The ECB’s announcement regarding its monetary policy left investors dissatisfied. The ECB president Mario Draghi said that the asset purchase programme, also known as Quantitative Easing (QE), will continue to run until the end of December 2017, or beyond, if necessary.
While this was expected, Draghi said that the ECB’s policy won’t change until inflation—which hasn’t shown a convincing trend upwards yet—goes higher. In the language of economists, this means that the ECB’s support is required to keep inflation sustained. Analysts suggest that the Euro to US Dollar rate will have a new peak when the ECB cuts down on its stimulus programme or raises rates from present record lows.
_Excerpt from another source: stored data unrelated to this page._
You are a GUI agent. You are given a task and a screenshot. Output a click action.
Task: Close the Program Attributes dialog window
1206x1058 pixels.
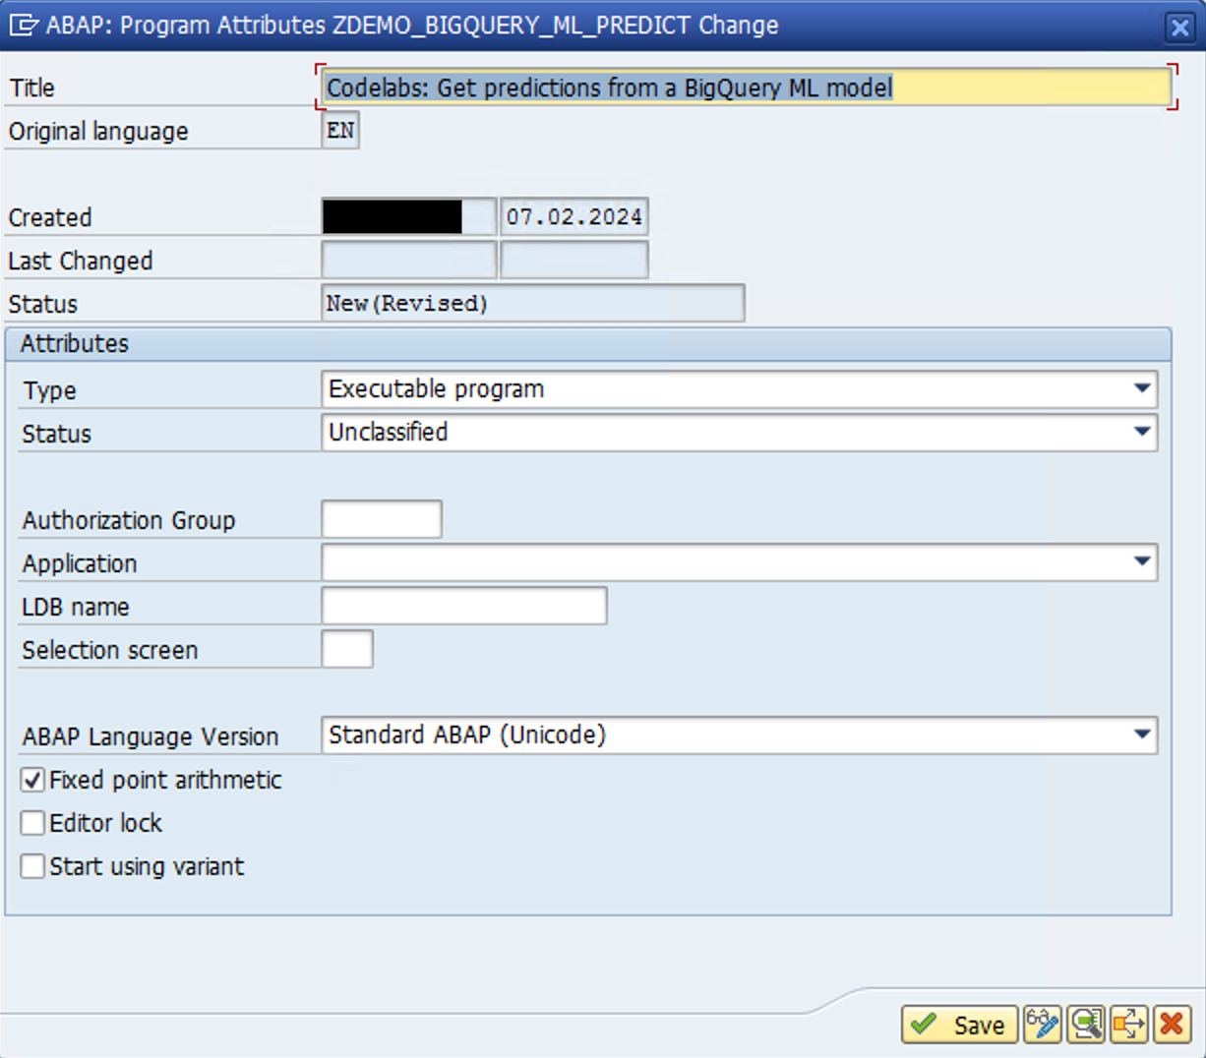[x=1179, y=27]
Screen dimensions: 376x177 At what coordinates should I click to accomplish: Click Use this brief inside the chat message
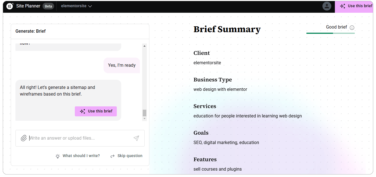coord(96,111)
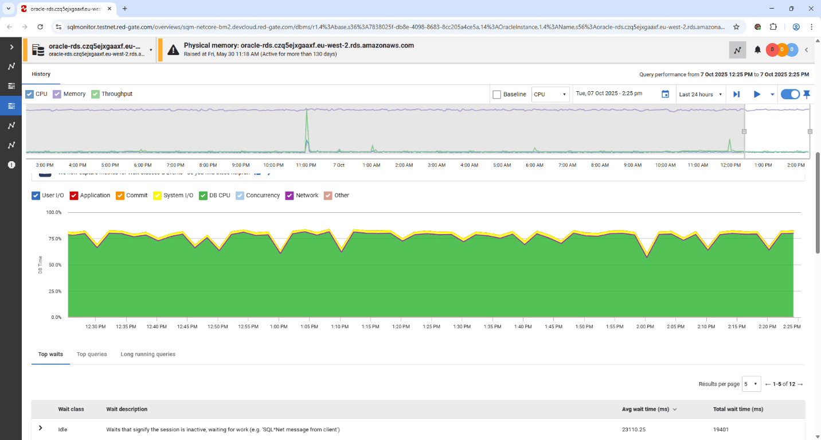This screenshot has width=821, height=440.
Task: Open the Long running queries tab
Action: coord(148,354)
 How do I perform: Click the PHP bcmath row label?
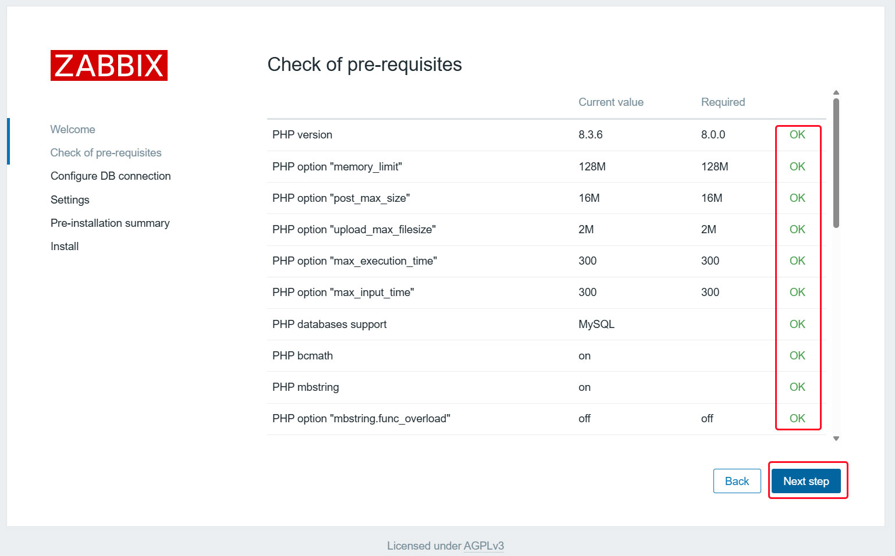pos(302,355)
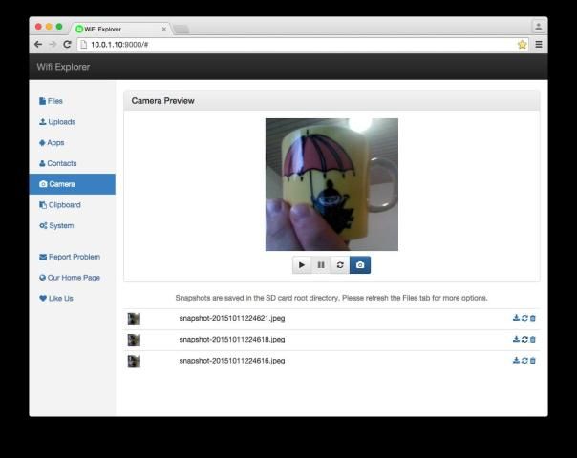Open Contacts in the sidebar
Image resolution: width=577 pixels, height=458 pixels.
point(61,164)
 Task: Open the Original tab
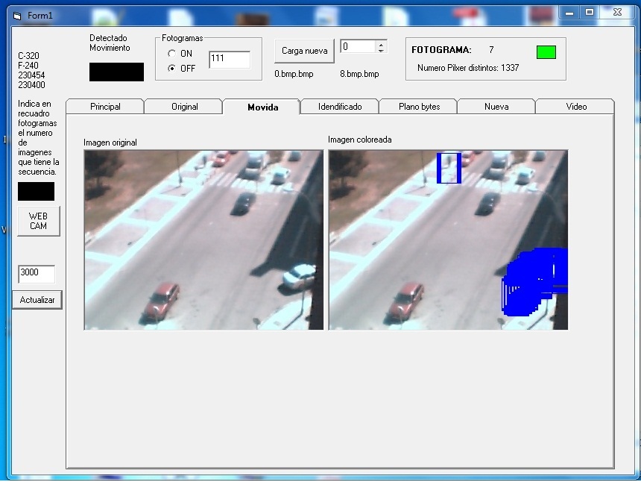point(184,107)
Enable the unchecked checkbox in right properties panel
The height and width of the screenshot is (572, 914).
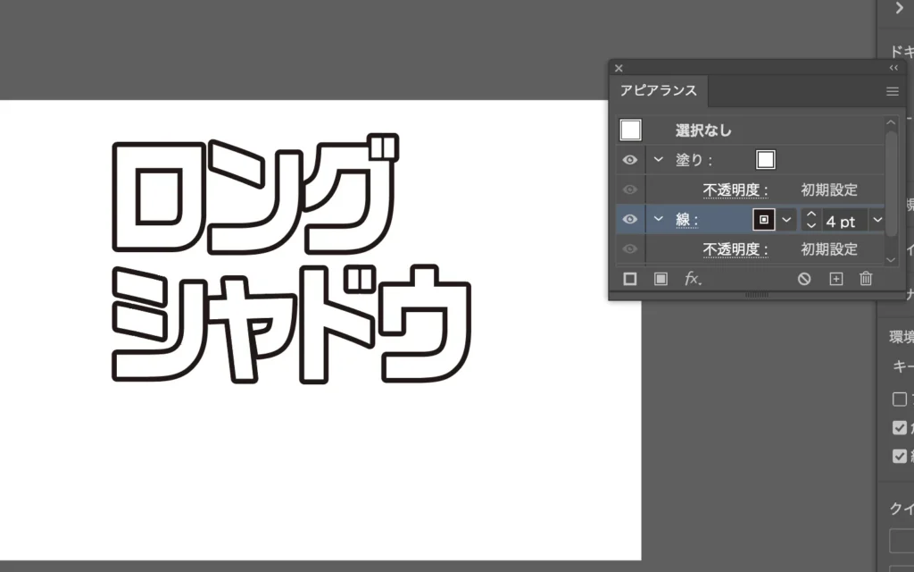tap(900, 400)
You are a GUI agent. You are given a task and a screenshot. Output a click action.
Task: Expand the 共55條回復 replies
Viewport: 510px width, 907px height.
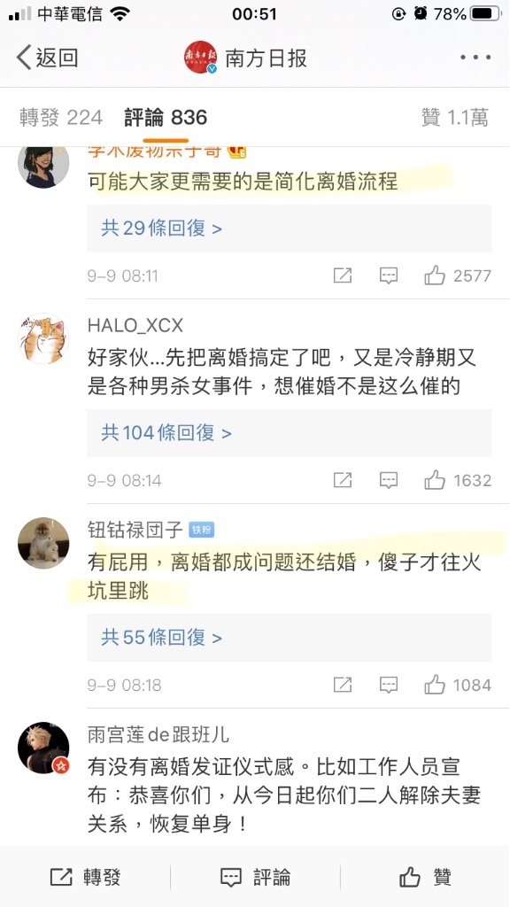coord(290,638)
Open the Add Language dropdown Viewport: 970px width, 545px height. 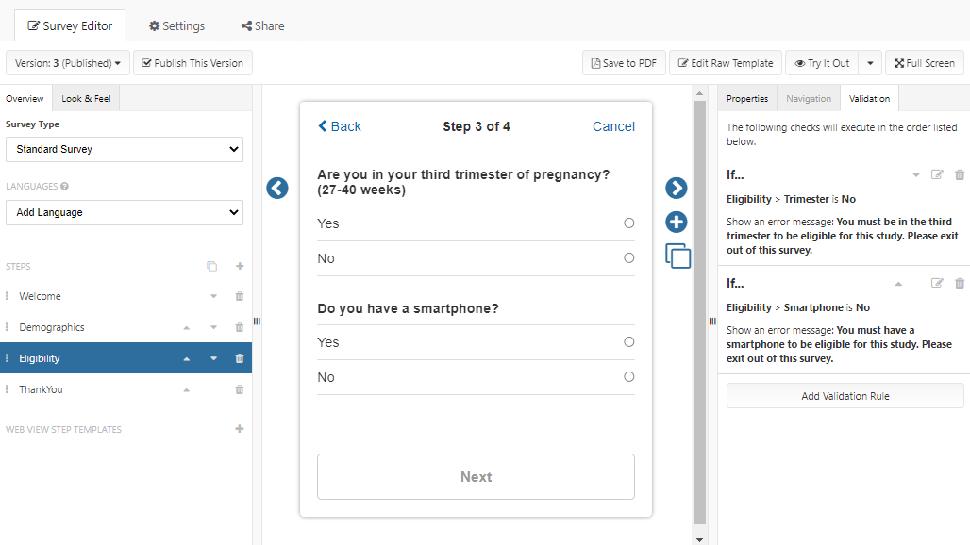125,213
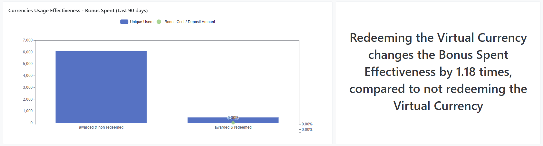
Task: Toggle the Unique Users legend label
Action: click(x=141, y=22)
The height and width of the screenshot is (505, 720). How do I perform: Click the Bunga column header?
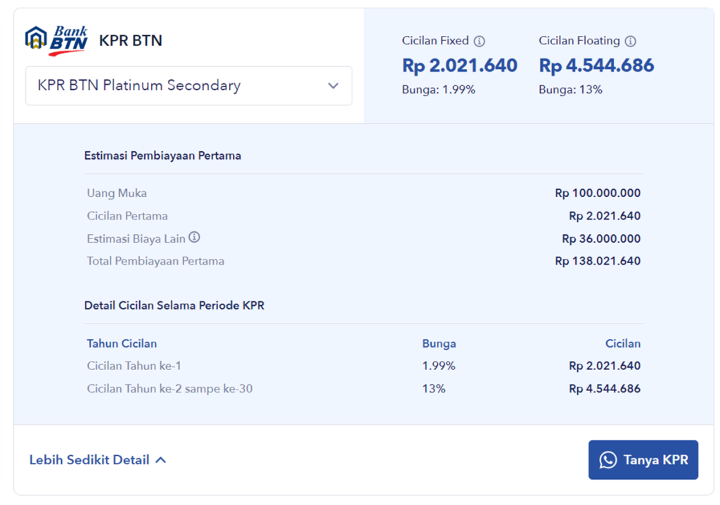click(439, 343)
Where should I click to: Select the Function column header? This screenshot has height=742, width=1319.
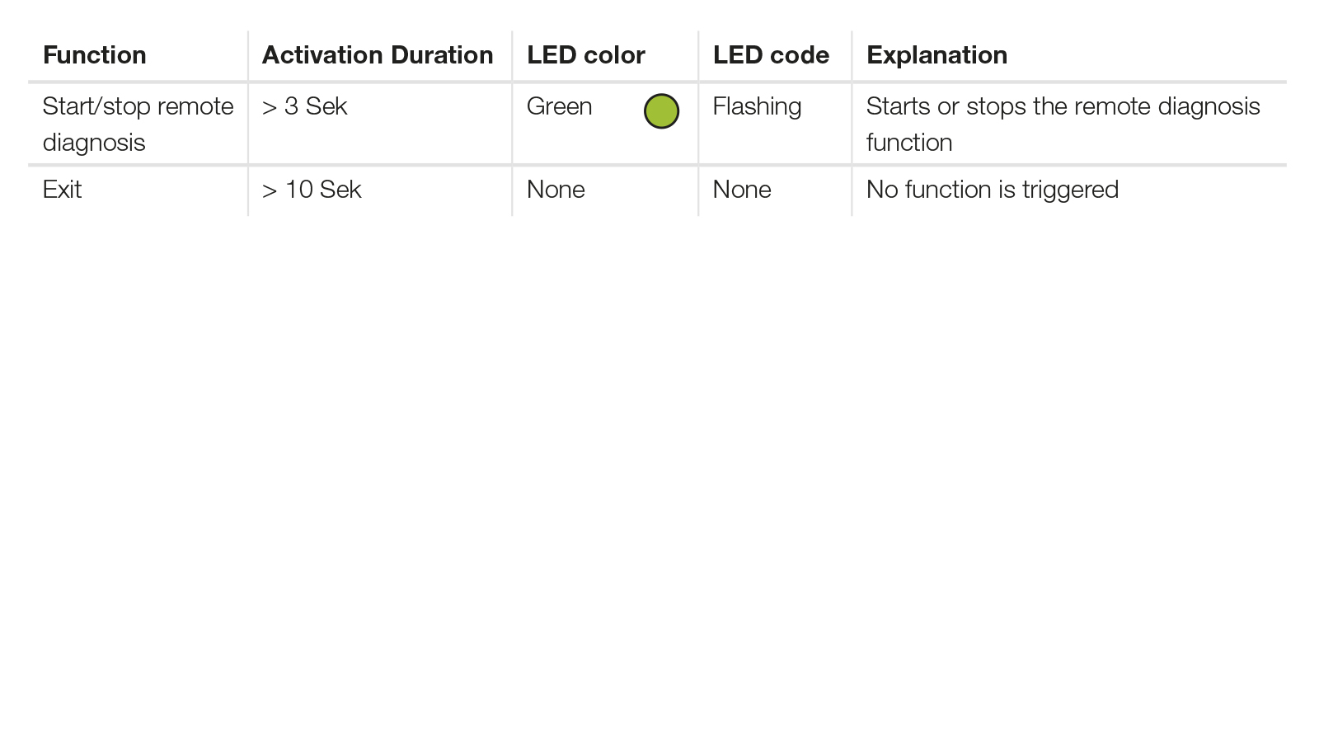95,55

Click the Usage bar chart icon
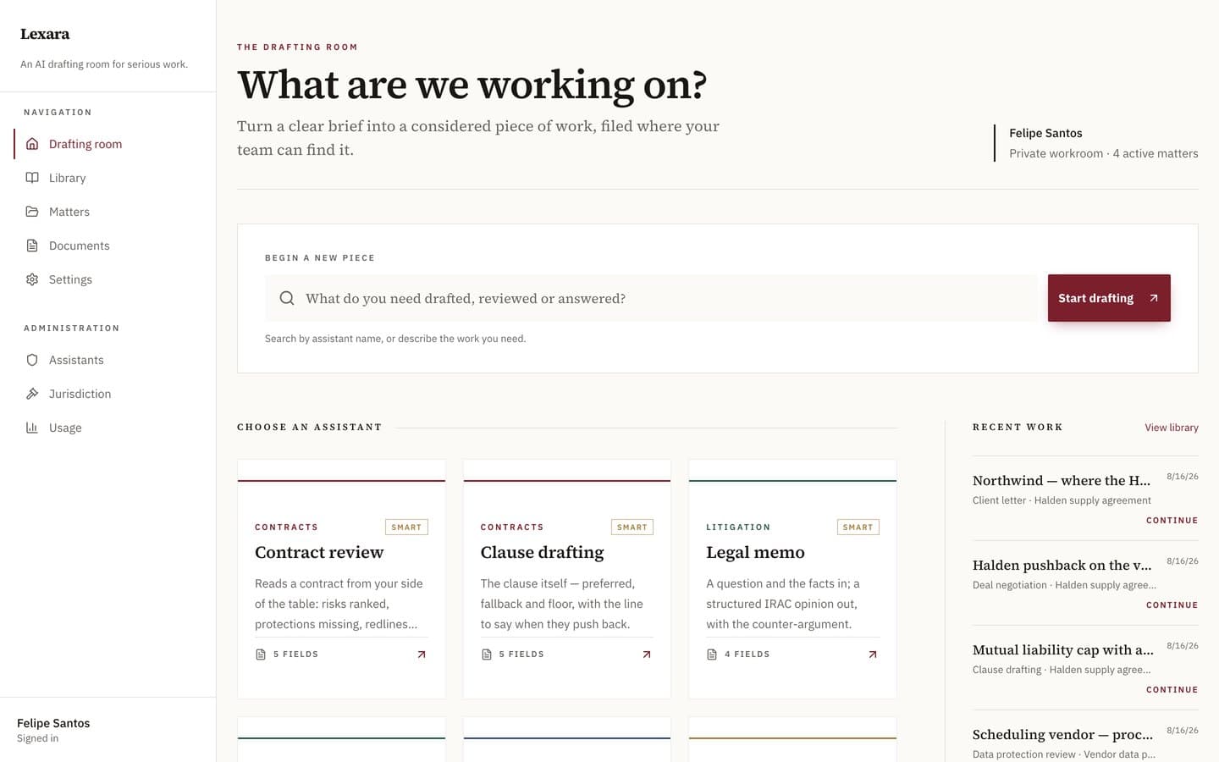(32, 428)
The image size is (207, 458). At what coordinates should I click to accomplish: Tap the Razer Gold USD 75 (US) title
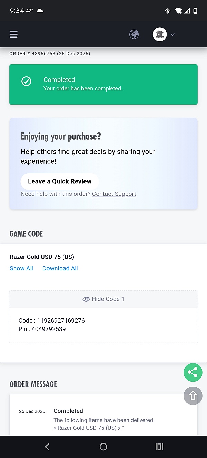(42, 257)
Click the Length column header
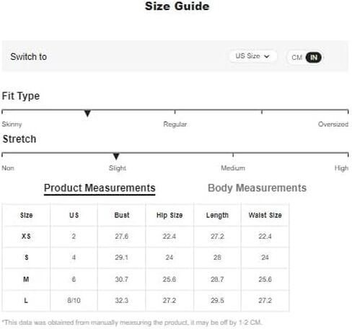This screenshot has height=329, width=352. pos(217,215)
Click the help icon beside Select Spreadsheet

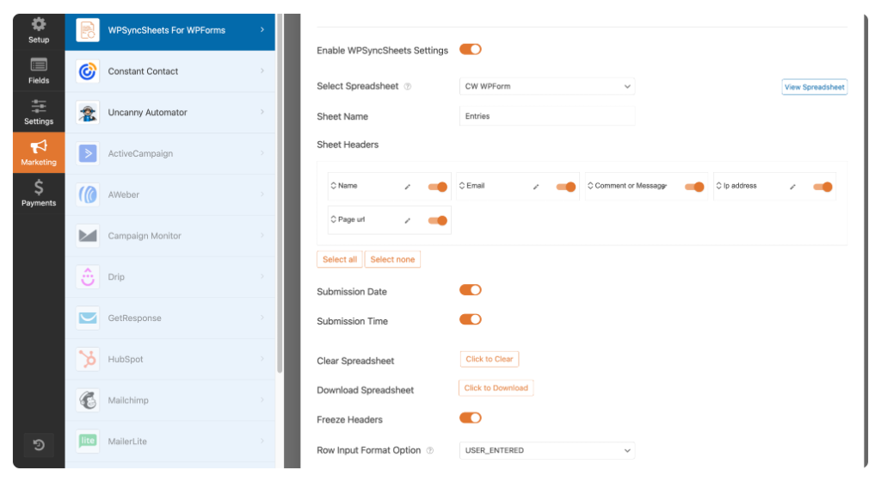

The French GDP grew slower than expected in the first quarter of the year. Data released showed that it expanded by 0.3%, lower than the expected 0.4%, disappointing investors. The French CPI for April met the forecast of 1.4% growth year on year. Consumer spending was slightly better than in March, but missed the target of rising by 1%. Spain’s GDP for the first quarter of 2017 grew by 0.8%, better than the expected 0.7%. Strong gains in employment, improved consumer confidence and growing external demand seem to have been the primary reasons for the good result.
Other Currencies – Highlights
Sterling continued to gain value against the Australian Dollar, rising to 1.73 AUD. Analysts suggest that the Aussie’s poor run will continue to extend into May, which is traditionally a bad month for the Australian Dollar’s exchange rates. On May 9, the Australian Federal Budget will be announced. Standard and Poor’s has repeatedly threatened that it will downgrade Australian economy’s credit rating, if the numbers are not satisfying.
The Pound outperformed the New Zealand Dollar, expanding the rate at 1.88 NZD. The Kiwi continues to be the worst performer among the G10 currencies. New Zealand’s finance minister, Steven Joyce, announced a budget for building infrastructure and plans to cut the government’s net debt target to 15% of GDP by 2025. However, the news didn’t seem to help the exchange rates of the Kiwi.
The Canadian Dollar remained stable against the US Dollar, despite the good news that the US won’t terminate NAFTA. On the contrary, the Pound gained 0.4% against the Canadian currency, and is being exchanged at 1.76 CAD.